**EXERCISE DIRECTIONS**
Reproduce each of the following rows verbatim, omitting the pictures.

**DATA EXTRACT**
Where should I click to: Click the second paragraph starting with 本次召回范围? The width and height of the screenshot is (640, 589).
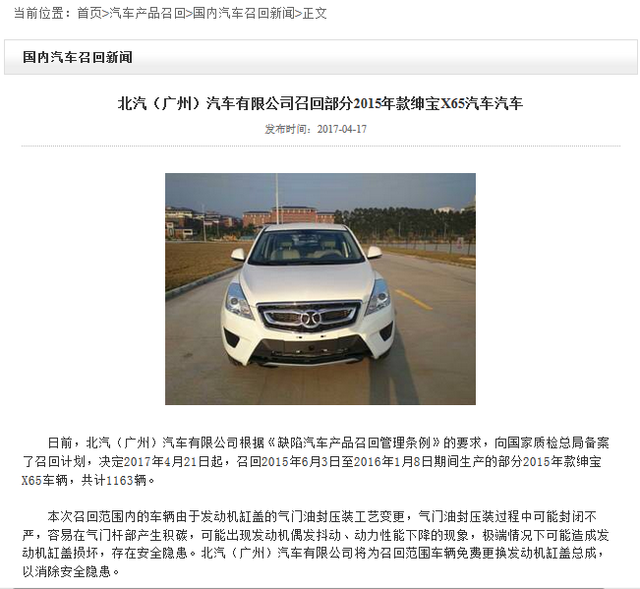click(316, 544)
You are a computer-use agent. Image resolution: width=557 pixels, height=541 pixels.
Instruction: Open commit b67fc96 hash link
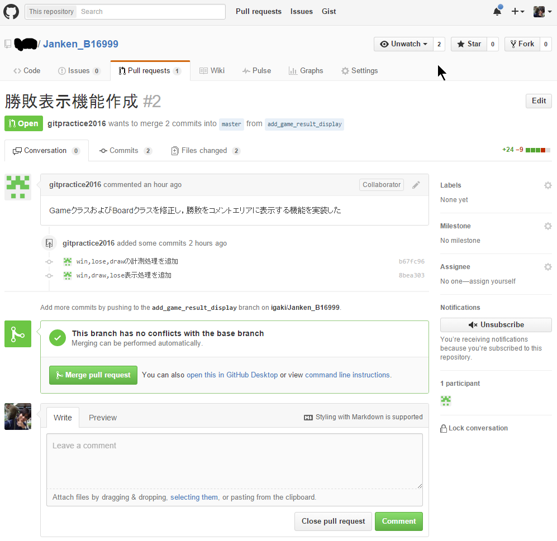tap(411, 261)
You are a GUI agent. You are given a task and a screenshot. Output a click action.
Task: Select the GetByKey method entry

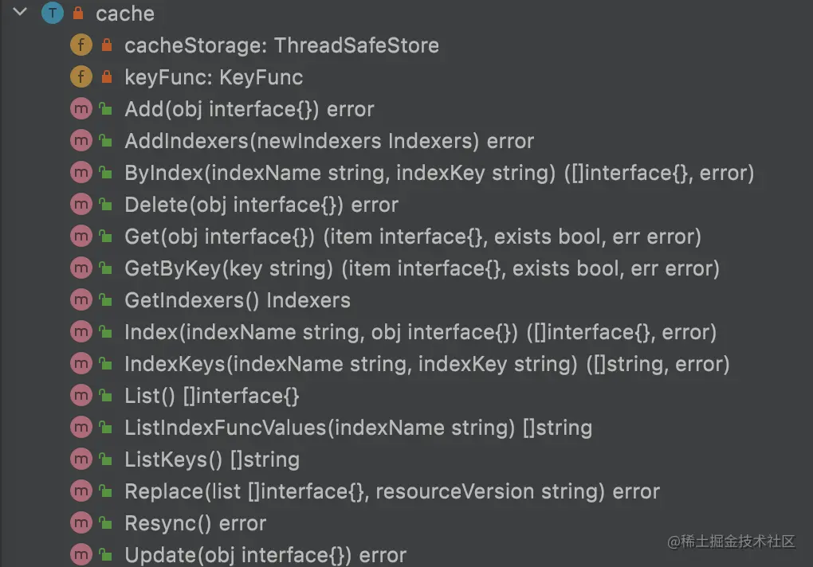(x=422, y=268)
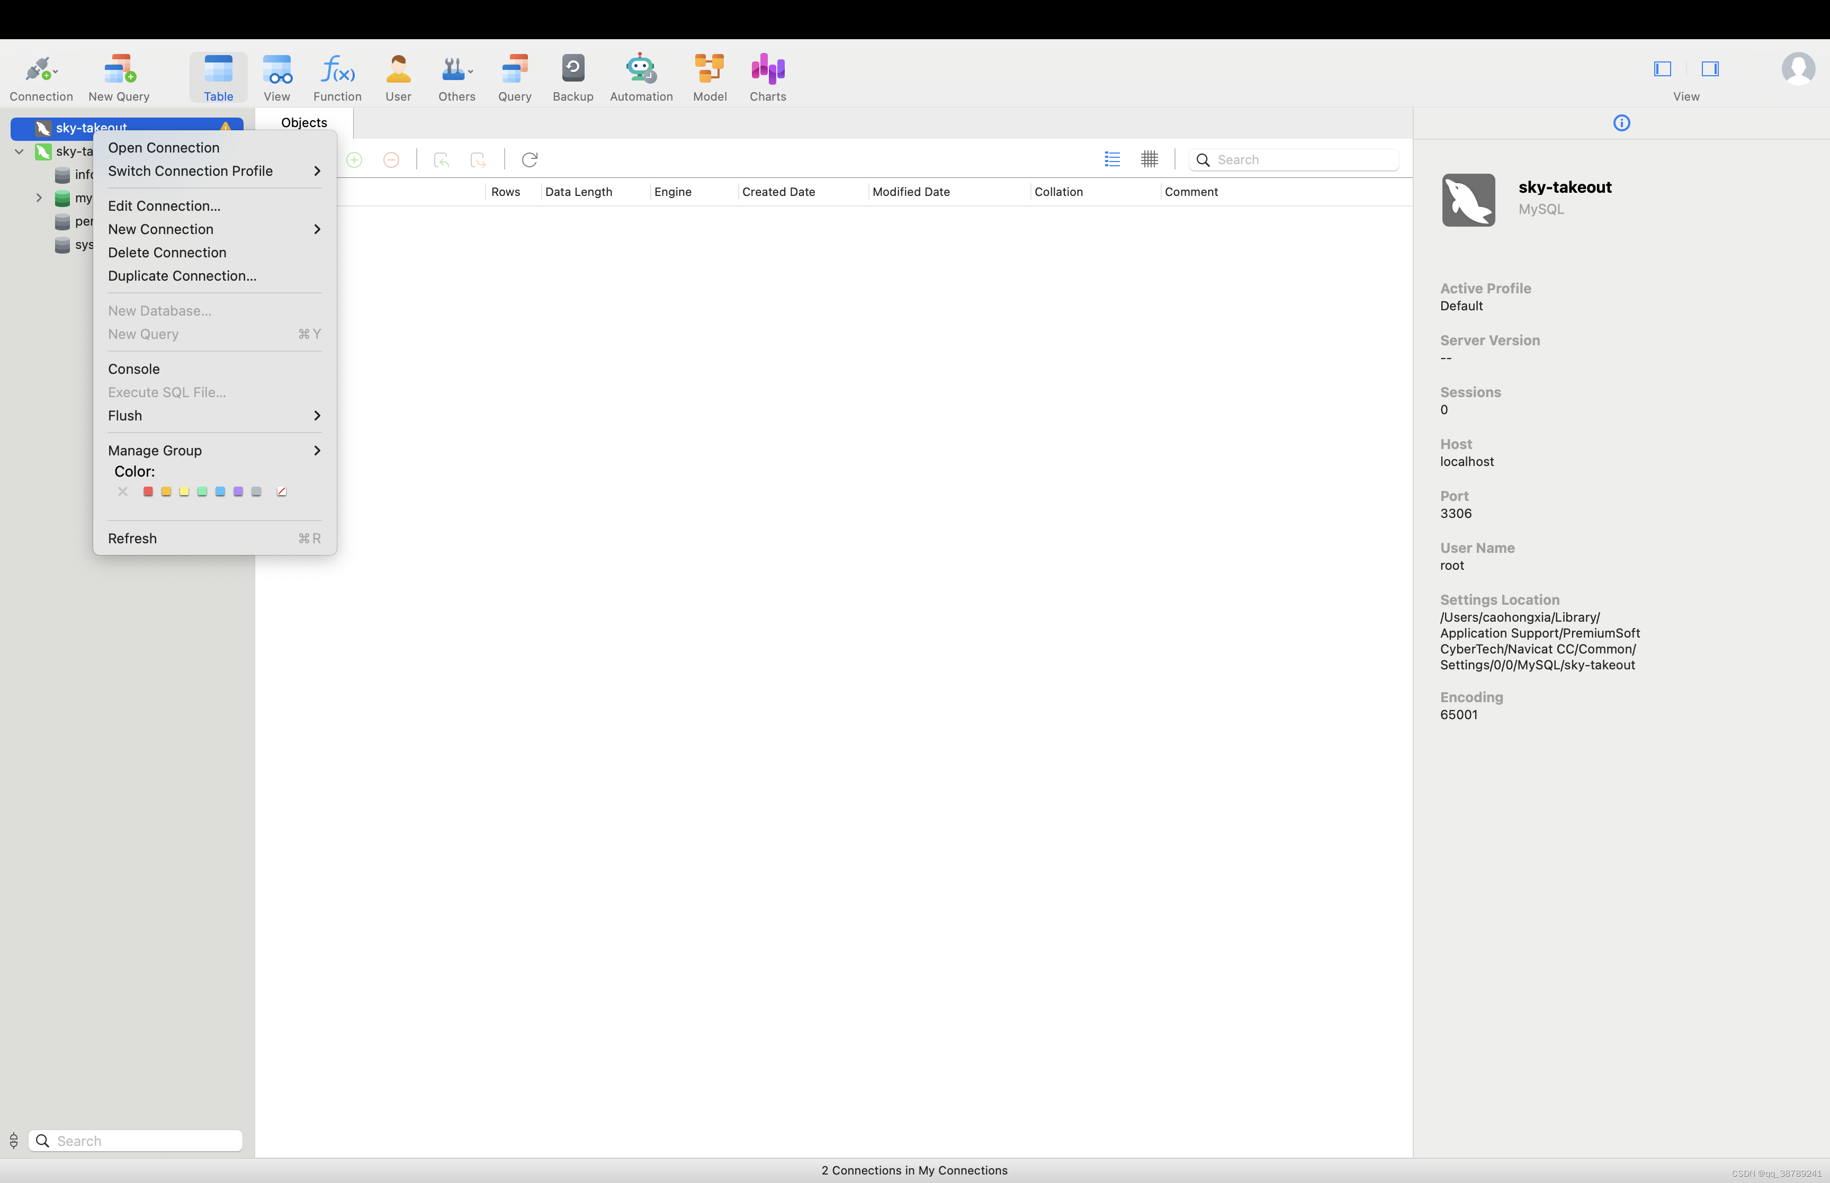This screenshot has width=1830, height=1183.
Task: Click Open Connection in context menu
Action: point(164,147)
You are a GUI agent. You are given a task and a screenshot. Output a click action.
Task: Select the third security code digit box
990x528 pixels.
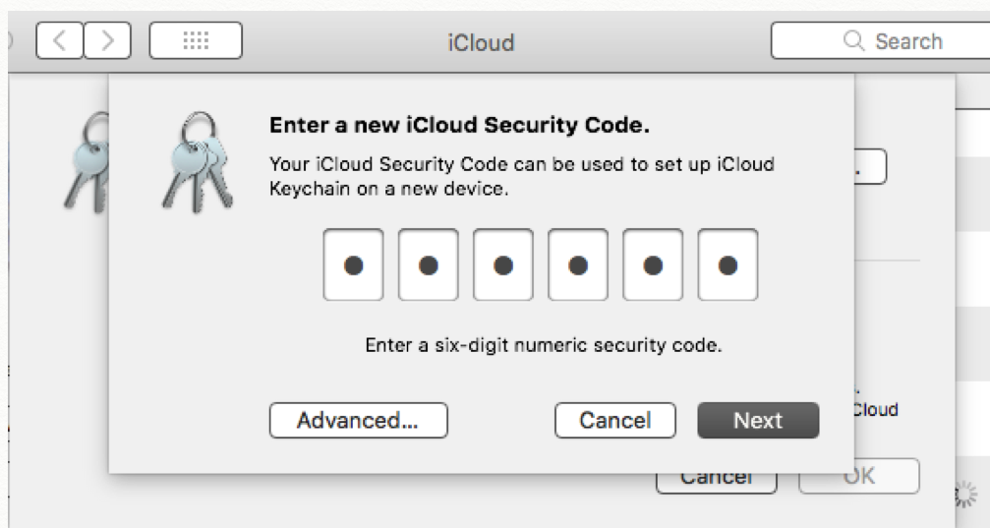(x=502, y=264)
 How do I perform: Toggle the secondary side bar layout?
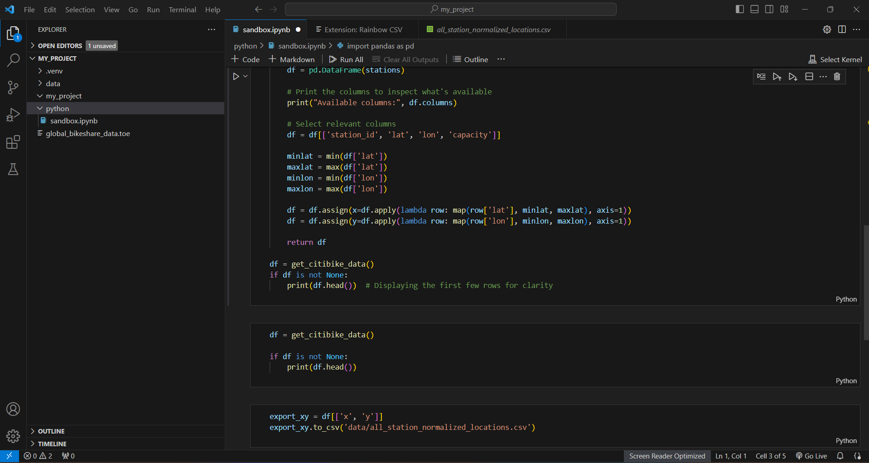click(769, 9)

**CORRECT RESPONSE**
Where should I click to: Click the second paragraph starting with 本次召回范围? The width and height of the screenshot is (640, 589).
click(316, 544)
You are a computer-use agent. Image resolution: width=557 pixels, height=541 pixels.
Instruction: Open commit b67fc96 hash link
tap(411, 261)
You are a GUI agent. You are given a task and a screenshot. Output a click action.
Task: Select the GetByKey method entry

(x=422, y=268)
This screenshot has width=1830, height=1183.
Task: Click Open Connection in context menu
Action: point(164,147)
You are a GUI agent. You are given a task and a screenshot. Output a click action.
Task: Select the third security code digit box
990x528 pixels.
(x=502, y=264)
 How do I perform: Toggle the secondary side bar layout?
click(769, 9)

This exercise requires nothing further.